▸ **TASK MATERIAL**:
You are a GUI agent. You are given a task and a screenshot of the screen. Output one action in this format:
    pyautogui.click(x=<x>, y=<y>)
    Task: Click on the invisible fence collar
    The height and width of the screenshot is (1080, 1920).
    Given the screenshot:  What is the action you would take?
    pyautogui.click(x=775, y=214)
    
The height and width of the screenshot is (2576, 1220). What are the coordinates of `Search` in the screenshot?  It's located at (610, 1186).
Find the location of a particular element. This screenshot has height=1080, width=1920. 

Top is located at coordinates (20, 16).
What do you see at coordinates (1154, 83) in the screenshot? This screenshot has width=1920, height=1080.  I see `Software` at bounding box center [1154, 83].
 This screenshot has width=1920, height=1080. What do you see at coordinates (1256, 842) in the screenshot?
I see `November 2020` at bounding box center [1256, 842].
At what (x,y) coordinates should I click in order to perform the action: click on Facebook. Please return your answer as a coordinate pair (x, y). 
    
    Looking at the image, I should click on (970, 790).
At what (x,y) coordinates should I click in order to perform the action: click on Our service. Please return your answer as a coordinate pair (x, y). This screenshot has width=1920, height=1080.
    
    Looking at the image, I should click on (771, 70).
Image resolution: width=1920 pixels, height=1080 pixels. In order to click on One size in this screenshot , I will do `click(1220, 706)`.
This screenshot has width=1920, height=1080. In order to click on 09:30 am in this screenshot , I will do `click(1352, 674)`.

▸ **TASK BRIEF**:
Quote every line of the listing above word for word.

▸ **TASK RESULT**:
You are a GUI agent. You are given a task and a screenshot of the screen. Output one action in this format:
    pyautogui.click(x=<x>, y=<y>)
    Task: Click on the invisible fence collar
    The height and width of the screenshot is (1080, 1920).
    Given the screenshot:  What is the action you would take?
    pyautogui.click(x=775, y=214)
    
The height and width of the screenshot is (2576, 1220). What are the coordinates of `Search` in the screenshot?  It's located at (610, 1186).
Find the location of a particular element. This screenshot has height=1080, width=1920. 

Top is located at coordinates (20, 16).
What do you see at coordinates (1154, 83) in the screenshot? This screenshot has width=1920, height=1080.  I see `Software` at bounding box center [1154, 83].
 This screenshot has width=1920, height=1080. What do you see at coordinates (1256, 842) in the screenshot?
I see `November 2020` at bounding box center [1256, 842].
At what (x,y) coordinates should I click in order to perform the action: click on Facebook. Please return your answer as a coordinate pair (x, y). 
    
    Looking at the image, I should click on (970, 790).
At what (x,y) coordinates should I click in order to perform the action: click on Our service. Please return your answer as a coordinate pair (x, y). This screenshot has width=1920, height=1080.
    
    Looking at the image, I should click on (771, 70).
Image resolution: width=1920 pixels, height=1080 pixels. In order to click on One size in this screenshot , I will do `click(1220, 706)`.
This screenshot has width=1920, height=1080. In order to click on 09:30 am in this screenshot , I will do `click(1352, 674)`.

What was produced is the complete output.